Reproduce the entries below exactly, but only from the line containing "Uncheck the 360天平均 checkbox" to the line containing "Given: Select the red Daily S/R label", inclusive.

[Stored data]
[Start of Attachment]

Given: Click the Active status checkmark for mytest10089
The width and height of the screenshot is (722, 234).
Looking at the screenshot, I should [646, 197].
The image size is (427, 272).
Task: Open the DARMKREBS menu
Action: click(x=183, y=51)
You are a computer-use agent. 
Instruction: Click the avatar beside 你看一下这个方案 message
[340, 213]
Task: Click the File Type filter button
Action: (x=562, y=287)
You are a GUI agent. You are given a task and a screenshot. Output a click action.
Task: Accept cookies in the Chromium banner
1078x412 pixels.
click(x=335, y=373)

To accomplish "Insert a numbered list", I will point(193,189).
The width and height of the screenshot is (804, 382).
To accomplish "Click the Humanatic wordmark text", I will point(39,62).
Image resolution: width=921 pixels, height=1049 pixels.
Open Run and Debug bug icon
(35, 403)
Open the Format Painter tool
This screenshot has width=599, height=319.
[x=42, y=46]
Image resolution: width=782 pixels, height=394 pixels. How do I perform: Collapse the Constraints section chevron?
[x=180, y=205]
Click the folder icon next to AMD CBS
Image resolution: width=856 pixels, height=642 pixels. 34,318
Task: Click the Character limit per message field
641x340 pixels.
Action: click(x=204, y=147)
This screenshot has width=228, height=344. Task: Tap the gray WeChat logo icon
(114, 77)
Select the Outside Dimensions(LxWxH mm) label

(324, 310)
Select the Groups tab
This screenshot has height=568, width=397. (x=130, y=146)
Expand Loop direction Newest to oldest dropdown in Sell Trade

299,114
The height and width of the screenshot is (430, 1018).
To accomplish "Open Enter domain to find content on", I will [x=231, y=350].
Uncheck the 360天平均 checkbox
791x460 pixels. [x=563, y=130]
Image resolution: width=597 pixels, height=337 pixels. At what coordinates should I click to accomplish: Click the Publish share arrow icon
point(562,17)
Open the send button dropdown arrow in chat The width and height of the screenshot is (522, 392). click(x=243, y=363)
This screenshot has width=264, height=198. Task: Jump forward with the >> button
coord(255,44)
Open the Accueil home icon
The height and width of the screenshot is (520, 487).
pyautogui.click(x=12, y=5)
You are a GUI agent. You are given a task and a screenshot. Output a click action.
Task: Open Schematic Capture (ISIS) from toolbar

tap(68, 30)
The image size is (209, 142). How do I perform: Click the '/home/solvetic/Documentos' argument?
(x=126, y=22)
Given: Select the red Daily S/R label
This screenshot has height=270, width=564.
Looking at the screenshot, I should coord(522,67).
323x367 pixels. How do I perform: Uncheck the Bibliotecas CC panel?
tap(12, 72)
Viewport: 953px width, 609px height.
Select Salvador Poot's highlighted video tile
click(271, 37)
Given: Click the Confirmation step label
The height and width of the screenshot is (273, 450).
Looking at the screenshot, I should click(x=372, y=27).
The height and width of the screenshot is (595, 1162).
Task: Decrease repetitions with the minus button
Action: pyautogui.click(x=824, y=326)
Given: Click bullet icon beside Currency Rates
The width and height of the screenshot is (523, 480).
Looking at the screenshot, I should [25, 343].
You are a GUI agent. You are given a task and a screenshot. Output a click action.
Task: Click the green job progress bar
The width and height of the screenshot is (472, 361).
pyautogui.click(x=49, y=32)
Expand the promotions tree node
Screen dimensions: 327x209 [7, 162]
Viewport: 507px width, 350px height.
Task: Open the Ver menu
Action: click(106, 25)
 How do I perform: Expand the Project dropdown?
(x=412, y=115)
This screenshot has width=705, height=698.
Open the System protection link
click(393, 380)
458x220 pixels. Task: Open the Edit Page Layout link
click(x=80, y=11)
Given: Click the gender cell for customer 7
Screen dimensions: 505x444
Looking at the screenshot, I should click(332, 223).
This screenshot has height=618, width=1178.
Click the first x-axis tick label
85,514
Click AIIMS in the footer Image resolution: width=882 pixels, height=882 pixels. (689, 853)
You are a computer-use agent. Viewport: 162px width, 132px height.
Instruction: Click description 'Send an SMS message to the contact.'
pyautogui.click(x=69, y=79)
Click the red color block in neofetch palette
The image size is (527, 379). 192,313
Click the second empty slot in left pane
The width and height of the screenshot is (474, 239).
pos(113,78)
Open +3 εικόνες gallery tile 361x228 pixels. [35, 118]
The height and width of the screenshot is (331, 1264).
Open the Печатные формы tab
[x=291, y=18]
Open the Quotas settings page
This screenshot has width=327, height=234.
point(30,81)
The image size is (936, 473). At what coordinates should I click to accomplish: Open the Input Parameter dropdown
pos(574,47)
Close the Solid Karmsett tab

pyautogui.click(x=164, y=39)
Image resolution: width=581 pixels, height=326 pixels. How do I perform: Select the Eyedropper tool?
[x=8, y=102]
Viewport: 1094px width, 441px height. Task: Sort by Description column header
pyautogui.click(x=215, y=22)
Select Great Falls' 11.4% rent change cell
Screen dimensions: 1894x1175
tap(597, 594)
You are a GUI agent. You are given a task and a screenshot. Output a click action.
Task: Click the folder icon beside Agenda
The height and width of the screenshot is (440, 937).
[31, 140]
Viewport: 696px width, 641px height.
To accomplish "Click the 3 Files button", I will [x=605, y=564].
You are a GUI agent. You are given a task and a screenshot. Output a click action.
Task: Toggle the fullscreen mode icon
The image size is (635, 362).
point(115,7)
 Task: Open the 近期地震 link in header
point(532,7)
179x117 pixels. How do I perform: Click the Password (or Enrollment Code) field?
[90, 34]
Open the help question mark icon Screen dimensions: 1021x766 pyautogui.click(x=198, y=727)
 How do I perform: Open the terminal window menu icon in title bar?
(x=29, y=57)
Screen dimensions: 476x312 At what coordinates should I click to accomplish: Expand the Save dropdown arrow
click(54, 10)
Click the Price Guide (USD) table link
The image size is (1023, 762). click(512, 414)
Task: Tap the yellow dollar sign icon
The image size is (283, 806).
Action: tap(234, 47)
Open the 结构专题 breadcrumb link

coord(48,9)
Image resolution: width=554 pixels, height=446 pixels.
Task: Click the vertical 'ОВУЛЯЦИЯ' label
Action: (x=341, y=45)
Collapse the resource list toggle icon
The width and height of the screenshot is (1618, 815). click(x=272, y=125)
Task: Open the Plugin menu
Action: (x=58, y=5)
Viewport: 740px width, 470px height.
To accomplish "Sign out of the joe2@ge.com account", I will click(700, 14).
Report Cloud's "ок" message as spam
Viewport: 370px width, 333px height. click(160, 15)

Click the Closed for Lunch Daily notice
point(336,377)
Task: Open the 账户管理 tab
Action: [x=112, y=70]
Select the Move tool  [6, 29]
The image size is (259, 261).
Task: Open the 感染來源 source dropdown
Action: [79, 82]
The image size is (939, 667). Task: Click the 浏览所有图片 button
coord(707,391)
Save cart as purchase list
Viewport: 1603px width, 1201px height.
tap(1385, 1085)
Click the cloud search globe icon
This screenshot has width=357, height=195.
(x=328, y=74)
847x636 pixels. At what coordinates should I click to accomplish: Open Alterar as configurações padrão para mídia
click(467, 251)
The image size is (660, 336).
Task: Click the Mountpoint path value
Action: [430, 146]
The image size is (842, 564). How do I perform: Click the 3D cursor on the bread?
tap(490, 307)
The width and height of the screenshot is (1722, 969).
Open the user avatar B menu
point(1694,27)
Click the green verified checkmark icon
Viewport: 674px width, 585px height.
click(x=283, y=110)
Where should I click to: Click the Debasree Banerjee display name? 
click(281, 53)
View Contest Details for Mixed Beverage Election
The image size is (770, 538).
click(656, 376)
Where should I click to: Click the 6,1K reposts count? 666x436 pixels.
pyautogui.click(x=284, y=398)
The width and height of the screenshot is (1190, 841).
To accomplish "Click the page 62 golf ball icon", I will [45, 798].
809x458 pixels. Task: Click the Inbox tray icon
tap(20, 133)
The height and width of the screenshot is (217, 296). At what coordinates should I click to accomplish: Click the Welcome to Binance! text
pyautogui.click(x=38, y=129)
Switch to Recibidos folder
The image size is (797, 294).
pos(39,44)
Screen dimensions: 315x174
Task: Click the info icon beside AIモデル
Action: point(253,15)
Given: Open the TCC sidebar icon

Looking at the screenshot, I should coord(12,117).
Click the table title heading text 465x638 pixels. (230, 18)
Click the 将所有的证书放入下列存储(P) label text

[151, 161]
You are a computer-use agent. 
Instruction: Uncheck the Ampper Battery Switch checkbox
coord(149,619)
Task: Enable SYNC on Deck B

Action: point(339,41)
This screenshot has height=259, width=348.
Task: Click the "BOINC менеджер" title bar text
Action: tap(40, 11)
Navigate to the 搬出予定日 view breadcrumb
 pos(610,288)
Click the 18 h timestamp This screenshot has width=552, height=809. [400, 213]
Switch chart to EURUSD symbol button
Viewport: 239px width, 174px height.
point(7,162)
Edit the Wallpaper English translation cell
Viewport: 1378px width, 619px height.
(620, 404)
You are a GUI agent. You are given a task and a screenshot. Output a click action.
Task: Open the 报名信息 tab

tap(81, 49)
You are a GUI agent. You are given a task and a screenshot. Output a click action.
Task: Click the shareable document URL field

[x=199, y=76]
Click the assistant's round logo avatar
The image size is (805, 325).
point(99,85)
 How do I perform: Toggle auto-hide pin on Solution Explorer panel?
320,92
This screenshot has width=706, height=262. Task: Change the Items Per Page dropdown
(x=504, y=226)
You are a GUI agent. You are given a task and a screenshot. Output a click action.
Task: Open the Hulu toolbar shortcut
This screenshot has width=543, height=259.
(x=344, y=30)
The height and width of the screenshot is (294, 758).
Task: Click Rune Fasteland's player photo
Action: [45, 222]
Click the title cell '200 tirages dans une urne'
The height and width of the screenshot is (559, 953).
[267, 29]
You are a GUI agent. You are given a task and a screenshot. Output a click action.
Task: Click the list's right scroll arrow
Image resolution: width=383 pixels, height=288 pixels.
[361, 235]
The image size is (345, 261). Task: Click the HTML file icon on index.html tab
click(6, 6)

[End of Attachment]

- RESULT
Uncheck the 360天平均 checkbox
791x460 pixels. [x=563, y=130]
Image resolution: width=597 pixels, height=337 pixels. At what coordinates should I click to accomplish: Click the Publish share arrow icon
point(562,17)
Open the send button dropdown arrow in chat The width and height of the screenshot is (522, 392). click(x=243, y=363)
This screenshot has width=264, height=198. Task: Jump forward with the >> button
coord(255,44)
Open the Accueil home icon
The height and width of the screenshot is (520, 487).
pyautogui.click(x=12, y=5)
You are a GUI agent. You are given a task and a screenshot. Output a click action.
Task: Open Schematic Capture (ISIS) from toolbar

tap(68, 30)
The image size is (209, 142). How do I perform: Click the '/home/solvetic/Documentos' argument?
(x=126, y=22)
Given: Select the red Daily S/R label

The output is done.